Heat Factor: They have sex (a good bit of it), but it was more focused on the emotional connection and the kissing and touching than on the arousal and orgasms
Character Chemistry: Just because there’s an instant connection and attraction doesn’t mean it’s all smooth sailing from there!
Plot: Shoshana has a lot of emotional baggage associated with the synagogue. New hot rabbi single parent David would like to date her.
Overall: This story has a lot of good energy. Definitely a good one for people who like their protagonists to be checked in and thoughtful.
Hot Rabbi had been on my list since it came out last year, but I didn’t actually go for it and buy it until we decided to do our Men of God reads week. And I’m glad I did.
Shoshana hasn’t been to the synagogue in, like, fifteen years. Her two best friends try to talk her into attending about once a month, but she always avoids it. Until they tell her that there’s a new rabbi, and he’s super hot, and she should go just to see him. Lo and behold, he is super hot, and also he likes the look of Shoshana, too. So he asks for her number.

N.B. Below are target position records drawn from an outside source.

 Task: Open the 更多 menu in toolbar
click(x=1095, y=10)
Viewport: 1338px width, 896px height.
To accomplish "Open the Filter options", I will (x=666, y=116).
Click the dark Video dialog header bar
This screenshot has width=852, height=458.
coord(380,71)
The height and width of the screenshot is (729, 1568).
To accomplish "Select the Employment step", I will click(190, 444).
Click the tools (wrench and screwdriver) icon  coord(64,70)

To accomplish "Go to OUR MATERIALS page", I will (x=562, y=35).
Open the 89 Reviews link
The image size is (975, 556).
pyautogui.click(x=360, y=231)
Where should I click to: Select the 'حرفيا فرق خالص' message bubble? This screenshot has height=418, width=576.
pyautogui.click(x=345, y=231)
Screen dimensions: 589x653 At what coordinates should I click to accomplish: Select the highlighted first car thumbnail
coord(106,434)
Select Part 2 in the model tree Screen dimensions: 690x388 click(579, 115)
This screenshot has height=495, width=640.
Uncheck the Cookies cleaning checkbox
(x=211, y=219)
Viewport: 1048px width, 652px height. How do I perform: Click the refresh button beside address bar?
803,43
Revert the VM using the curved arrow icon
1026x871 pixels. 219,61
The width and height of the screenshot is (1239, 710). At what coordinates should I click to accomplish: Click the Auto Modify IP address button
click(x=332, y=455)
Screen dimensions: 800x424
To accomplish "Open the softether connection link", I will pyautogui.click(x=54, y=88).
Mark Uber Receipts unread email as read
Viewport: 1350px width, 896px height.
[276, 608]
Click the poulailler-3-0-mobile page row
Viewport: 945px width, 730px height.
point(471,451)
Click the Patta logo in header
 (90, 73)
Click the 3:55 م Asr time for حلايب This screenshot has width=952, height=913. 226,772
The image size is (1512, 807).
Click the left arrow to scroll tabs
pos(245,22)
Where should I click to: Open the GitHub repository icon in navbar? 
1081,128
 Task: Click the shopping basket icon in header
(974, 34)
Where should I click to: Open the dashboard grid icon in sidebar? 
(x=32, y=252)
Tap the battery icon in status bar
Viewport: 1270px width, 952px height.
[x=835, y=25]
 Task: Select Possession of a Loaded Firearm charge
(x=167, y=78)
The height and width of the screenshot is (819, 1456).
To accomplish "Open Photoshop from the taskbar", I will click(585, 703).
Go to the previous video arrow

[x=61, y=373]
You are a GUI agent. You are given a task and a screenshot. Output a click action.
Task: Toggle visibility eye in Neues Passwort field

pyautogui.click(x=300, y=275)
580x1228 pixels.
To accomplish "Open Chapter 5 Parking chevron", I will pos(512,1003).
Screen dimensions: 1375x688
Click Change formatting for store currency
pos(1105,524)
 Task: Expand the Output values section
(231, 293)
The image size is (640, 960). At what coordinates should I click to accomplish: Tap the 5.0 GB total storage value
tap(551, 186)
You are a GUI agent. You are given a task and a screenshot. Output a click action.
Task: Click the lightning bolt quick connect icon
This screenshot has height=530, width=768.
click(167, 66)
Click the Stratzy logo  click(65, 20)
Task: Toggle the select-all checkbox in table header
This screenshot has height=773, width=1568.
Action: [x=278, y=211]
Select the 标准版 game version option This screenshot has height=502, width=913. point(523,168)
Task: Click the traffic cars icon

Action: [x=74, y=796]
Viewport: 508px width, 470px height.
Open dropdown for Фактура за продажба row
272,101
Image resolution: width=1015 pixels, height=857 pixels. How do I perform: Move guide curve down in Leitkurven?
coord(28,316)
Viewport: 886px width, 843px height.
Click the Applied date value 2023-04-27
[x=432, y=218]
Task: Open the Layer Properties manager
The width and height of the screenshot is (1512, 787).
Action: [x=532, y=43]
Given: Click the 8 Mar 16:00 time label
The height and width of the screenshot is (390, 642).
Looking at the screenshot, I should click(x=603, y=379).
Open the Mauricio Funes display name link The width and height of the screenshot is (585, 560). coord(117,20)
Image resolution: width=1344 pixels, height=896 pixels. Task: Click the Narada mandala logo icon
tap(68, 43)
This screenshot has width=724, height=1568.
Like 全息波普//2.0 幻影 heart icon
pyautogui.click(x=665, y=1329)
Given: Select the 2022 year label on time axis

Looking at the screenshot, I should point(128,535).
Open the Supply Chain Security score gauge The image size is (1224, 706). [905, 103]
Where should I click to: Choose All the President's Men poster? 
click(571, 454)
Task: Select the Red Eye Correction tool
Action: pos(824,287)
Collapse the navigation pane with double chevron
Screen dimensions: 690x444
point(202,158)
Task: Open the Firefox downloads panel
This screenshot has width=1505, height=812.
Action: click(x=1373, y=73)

I’ve been thinking lately that there needs to be some forced proximity to make a romance work, but I am also in a place where I’m not going to be intrigued by contrived forced proximity. That said, there’s really no forced proximity at all in this book, and I really enjoyed it. Blakeman did well straddling the line between insta-love and “let’s not move too fast.” David and Shoshana are dating (though even that is somewhat fraught at the beginning), but they also just really like spending time together. Not having protagonists who start out antagonizing each other and have no reason to want to be together was charmingly refreshing. And it felt natural, David and Shoshana’s attraction and desire to explore that attraction.
But everything can’t be sunshine and roses, right? Not in the relationship, and I have some notes here, too.
Shoshana is described by some of her friends as a drama queen. I just finished reading a different book with a much more dramatic (frustratingly so) heroine, so I didn’t read Shoshana as being particularly dramatic. More like being sensitive and feeling her feelings in big ways, but it might not be for people who get frustrated by protagonists whose problems are weighing them down but who also practice avoidance in a big way. One aspect of Shoshana’s characterization that wiggled into my head weird was that there’s huge drama built around her relationship to her father and to the synagogue, and when that was explained it was (to me) a “that’s it?” moment, but it also supports why her friends might term her a drama queen, I guess. Not that it’s not emotionally difficult – it totally is – it just wasn’t shameful.
Another thing is that David’s outburst comes out of left field. This is more from a reader standpoint than a characterization issue, too, I would say, because if you think of people being people and sometimes behaving irrationally when typically they’re very thoughtful and put together, it’s not a surprise. Maybe? But contextually in the book…I get why Blakeman did what she did there, and it’s not totally absurd I guess. I was just pretty brow-furrowed when that black moment situation went down because I didn’t really buy it.
Finally, the book is titled Hot Rabbi. There should be some rabbi-related things going on, right? There are, but it’s not a focus of Shoshana and David’s relationship. It comes into play where it intersects with Shoshana’s tension because she avoids the Jewish community in town (see drama) and David’s at the center of it.
I thought it was interesting that Shoshana and David are so completely not in the same headspace – not only because Shoshana identifies as culturally Jewish and isn’t religious at all, but also because she ended her prior relationship because her ex wanted to get married and have kids and she wasn’t ready for that. David is a rabbi and has a young child. In terms of “love does not, in fact, conquer all” those differences are a winning combination for conflict in a relationship. These are not substantively addressed in this book…I read in the acknowledgements that Blakeman plans for a sequel, so maybe we’ll learn how they work through those conversations there. This was an HFN, but it wasn’t a cliffhanger, don’t worry.
Some other fun things:
🐭 Shoshana owns a custom furniture / upholstery business, which sounds totally cool and was definitely a great unique but totally real job for a protagonist.
🐭 David buys his daughter some of the taxidermied mice that Shoshana used to decorate her shop’s window displays. (Buy this for the taxidermied Victorian mice having tea on antique furniture in the shop window alone.)
🐭 Shoshana has pink hair, which makes David’s 4yo daughter want to dye her hair, and David and his ex permit this with a wash-out conditioning color. (I’m currently in a “let my kids express themselves” mood, so I was here for this.)
🐭 I really liked that David explicitly didn’t want to date a member of the synagogue because he felt it was a huge power dynamic conflict to be a potential partner’s spiritual advisor while trying to also date that person.